Happy Birthday Johnnyl!


----------



## Ms. Wicked (Nov 14, 2006)

Happy Birthday Johnny!

Have the names been drawn yet? Ooops, wrong thread! 

Have a great day!


----------



## Beepem (Jul 17, 2006)

Woohoo! Have a good Birthday!


----------



## heresjohnny (Feb 15, 2006)

It's always good when a Johnny has a Birthday!


----------



## Bone Dancer (Oct 7, 2005)

Happy Birthday Mr.
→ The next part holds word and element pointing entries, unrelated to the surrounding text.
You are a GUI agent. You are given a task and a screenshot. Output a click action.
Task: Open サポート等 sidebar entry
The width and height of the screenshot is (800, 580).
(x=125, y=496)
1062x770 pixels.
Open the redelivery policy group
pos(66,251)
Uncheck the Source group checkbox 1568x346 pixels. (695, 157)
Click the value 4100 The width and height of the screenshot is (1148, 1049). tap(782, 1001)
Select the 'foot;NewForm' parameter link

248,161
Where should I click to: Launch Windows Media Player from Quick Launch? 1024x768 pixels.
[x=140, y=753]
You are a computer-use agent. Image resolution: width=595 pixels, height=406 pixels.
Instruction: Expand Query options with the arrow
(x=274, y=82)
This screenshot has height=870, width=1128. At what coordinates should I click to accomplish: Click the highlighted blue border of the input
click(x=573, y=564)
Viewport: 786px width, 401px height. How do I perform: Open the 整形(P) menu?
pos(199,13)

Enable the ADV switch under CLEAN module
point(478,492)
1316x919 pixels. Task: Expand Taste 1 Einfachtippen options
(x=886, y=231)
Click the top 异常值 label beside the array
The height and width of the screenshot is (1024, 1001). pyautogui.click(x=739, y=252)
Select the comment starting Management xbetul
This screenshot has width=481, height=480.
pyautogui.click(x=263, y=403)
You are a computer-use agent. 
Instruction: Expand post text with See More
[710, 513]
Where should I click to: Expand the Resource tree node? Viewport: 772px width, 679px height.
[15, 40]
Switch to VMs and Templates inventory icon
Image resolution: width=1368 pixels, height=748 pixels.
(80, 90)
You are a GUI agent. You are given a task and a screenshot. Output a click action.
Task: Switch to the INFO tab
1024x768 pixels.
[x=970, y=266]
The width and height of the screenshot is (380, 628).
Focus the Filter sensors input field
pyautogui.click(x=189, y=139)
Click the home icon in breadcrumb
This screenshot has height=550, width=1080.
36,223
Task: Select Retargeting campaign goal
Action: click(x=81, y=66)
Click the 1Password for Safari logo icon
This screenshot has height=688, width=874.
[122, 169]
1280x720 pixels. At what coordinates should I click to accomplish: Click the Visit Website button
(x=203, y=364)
J


----------



## Death's Door (Mar 22, 2006)

Happy Birthday to ya JohnnyL!!!!!


----------



## Death's Door (Mar 22, 2006)

Have a great birthday Johnny!!!


----------



## slimy (Jul 12, 2006)

Happy Birthday, Johnny.


----------



## ScareFX (Aug 18, 2004)

Happy Birthday.


----------



## AzKittie74 (Aug 10, 2007)

Happy Birthday!!!


----------



## heresjohnny (Feb 15, 2006)

Only a Johnny would get 2 birthday threads


----------



## Big Howlin (Jul 15, 2006)

*








*


----------



## Lady Nyxie (Aug 30, 2006)

Happy Birthday to you!


----------



## Hauntiholik (May 17, 2006)

Have a great birthday JL.


----------



## wormyt (Aug 29, 2005)

Happy Birthday Johnny!!!! Now if you had lived closer you and i could go out tonight LOL.


----------



## Ghostess (Aug 21, 2005)

Happy Birthday!!!!!!!!!


----------



## Ghostess (Aug 21, 2005)

Happy Birthday!!!!!!!!!!!!


----------



## Lilly (Jun 13, 2006)

Happy B Day Johnny


----------



## widowsbluff (May 24, 2006)

Hope you had a great day.


----------



## Wyatt Furr (Jun 5, 2006)

Happy Birthday


----------



## Haunted Bayou (Feb 16, 2007)

Have a frightfully great birthday.


----------



## slightlymad (May 25, 2006)

Happy Horror Day and many more


----------



## buckaneerbabe (Jun 5, 2007)

Happpy b-day Johnny!


----------



## JohnnyL (Aug 17, 2006)

Awww shucks! Thank you all so so much!  I really appreciate it.


----------



## JohnnyL (Aug 17, 2006)

Thank you so much! Really put a smile on my face to see a thread about ME!


----------



## Vlad (Aug 2, 2005)

A belated Happy Birthday to you my friend. May you live to haunt us for a long long time.


----------



## Lagrousome (Apr 12, 2007)

Happy Birthday!!!!!!!


----------



## turtle2778 (Jul 9, 2006)

Happy Birthday MAN...sorry i missed ya.


----------



## Daughter of Darkness (Aug 24, 2006)

*yay*

Happy birthday Johnnyl! Have a wonderful day:ninja:


----------



## Fangs (Jun 6, 2006)

HAPPY BELATED BIRTHDAY JL!!!! Sorry I missed it, Hope ya had a great day and that ya got lots of things ya wanted!!!!


----------